Later in the afternoon we get among bob-white in a grassy tract, and
while they are clean work--good dog-play, and altogether more
satisfactory shooting than any other I know of--I am yet much inclined
to the excitement of chasing after game which you can see at intervals.
Let it not be supposed that it is less difficult to hit a running blue
quail as he shoots through the brush than a flying bob-white, for the
experience of our party has settled that, and one gets ten shots at the
blue to one at the bob-white, because of their number. As to eating, we
could not tell the difference; but I will not insist that this is final.

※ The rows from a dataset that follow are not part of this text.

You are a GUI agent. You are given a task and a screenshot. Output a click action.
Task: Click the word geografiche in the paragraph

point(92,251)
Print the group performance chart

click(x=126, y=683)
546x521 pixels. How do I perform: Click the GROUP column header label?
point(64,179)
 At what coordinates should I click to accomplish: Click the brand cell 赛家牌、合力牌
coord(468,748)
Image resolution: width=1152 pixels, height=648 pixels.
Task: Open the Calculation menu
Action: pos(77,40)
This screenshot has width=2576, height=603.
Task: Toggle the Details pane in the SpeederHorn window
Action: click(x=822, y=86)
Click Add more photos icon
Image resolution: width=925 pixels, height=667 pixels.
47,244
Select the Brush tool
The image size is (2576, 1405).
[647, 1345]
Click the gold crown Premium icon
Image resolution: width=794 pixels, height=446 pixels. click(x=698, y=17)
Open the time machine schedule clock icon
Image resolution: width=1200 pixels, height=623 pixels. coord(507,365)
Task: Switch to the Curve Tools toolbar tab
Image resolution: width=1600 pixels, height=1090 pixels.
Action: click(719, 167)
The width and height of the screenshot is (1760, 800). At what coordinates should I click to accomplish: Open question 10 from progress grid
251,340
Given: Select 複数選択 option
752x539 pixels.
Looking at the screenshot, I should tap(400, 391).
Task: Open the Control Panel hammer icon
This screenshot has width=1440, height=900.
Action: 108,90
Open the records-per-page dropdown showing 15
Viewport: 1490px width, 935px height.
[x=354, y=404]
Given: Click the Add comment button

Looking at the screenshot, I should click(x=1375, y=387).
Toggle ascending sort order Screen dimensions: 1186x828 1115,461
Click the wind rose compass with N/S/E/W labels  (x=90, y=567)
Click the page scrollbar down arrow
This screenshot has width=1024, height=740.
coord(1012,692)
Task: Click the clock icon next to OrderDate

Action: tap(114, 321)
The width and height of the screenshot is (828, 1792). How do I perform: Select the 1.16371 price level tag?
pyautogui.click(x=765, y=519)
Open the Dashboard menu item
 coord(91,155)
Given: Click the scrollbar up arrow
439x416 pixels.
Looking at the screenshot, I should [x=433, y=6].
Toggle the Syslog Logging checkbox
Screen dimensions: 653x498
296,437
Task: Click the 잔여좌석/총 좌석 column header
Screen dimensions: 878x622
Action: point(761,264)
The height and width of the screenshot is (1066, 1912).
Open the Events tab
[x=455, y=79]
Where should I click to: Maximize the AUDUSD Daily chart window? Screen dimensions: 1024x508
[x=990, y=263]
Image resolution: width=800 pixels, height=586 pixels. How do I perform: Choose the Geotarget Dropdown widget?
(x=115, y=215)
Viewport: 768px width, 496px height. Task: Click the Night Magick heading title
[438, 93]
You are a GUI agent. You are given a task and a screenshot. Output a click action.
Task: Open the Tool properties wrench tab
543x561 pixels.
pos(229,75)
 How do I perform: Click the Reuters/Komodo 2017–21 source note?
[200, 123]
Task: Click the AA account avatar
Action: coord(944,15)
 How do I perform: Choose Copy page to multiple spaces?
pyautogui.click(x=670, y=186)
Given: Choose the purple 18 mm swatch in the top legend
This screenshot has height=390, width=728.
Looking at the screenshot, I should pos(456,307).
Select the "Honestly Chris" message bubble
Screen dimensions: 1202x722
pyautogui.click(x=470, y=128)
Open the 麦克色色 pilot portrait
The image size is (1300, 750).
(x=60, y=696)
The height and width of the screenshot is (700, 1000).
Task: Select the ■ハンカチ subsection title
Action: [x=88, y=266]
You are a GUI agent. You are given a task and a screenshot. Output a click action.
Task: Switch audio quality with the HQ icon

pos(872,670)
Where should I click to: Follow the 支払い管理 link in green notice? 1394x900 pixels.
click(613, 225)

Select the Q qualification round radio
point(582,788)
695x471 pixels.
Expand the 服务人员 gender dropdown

A man who comes in from an all day's run in the brush does not care
whether the cook gives him boiled beans, watermelon, or crackers and
jam; so how is he to know what a bird's taste is when served to a tame
appetite?
At intervals we ran into the wild cattle which threaded their way to
water, and it makes one nervous. It is of no use to say "Soo-bossy," or
to give him a charge of No. 6; neither is it well to run. If the
_matadores_ had any of the sensations which I have experienced, the gate
receipts at the bull-rings would have to go up. When a big long-horn
fastens a quail-shooter with his great open brown eye in a chaparral
thicket, you are not inclined to "call his hand." If he will call it a
misdeal, you are with him.
We were banging away, the Quartermaster and I, when a human voice began
yelling like mad from the brush ahead.